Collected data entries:
....
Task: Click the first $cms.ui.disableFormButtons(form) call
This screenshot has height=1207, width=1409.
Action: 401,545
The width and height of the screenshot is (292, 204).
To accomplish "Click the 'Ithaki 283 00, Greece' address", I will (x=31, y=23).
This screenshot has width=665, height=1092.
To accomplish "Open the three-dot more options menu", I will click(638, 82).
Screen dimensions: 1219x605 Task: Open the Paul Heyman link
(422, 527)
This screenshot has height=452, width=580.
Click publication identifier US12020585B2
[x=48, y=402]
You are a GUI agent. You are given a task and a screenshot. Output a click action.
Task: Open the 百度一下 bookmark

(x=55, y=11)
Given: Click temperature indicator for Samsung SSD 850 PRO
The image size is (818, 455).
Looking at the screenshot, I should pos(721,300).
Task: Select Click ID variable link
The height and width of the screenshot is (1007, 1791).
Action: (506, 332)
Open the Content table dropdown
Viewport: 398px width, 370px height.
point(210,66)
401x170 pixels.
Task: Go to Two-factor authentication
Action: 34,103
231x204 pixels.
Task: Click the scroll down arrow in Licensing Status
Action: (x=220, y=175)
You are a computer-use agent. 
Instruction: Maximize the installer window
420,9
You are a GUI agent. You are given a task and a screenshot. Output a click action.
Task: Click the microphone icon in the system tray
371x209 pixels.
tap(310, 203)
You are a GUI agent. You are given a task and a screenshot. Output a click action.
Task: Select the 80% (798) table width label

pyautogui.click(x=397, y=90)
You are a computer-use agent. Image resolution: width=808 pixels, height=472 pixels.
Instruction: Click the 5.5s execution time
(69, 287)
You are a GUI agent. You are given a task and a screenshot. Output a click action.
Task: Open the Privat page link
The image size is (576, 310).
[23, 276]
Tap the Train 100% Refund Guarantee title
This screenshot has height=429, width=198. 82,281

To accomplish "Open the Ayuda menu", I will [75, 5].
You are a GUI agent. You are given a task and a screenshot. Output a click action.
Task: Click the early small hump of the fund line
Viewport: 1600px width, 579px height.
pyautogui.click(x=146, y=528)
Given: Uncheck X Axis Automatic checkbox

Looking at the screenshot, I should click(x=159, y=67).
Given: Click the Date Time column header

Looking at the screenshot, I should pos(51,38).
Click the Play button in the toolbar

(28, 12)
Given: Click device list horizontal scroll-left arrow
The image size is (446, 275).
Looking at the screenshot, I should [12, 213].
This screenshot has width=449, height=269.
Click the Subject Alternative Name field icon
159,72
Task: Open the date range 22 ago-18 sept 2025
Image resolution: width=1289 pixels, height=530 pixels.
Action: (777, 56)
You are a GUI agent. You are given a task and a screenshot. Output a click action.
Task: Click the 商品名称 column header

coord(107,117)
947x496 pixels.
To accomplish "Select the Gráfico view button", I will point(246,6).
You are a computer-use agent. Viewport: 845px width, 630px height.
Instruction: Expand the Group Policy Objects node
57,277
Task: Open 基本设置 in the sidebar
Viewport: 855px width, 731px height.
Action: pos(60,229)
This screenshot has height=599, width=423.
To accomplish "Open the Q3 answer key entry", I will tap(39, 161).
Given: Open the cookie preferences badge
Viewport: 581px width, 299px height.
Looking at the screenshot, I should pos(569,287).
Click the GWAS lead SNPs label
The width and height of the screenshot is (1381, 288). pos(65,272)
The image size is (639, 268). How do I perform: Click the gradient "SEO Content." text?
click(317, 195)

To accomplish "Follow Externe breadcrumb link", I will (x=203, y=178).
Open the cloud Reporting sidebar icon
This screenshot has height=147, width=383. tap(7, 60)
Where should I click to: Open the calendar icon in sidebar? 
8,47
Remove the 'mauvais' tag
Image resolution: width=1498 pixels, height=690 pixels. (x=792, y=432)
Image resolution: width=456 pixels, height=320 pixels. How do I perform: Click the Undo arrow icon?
....
Aim of the task:
Looking at the records above, please work out how many lines contain "menu" and state only that number.

Task result:
2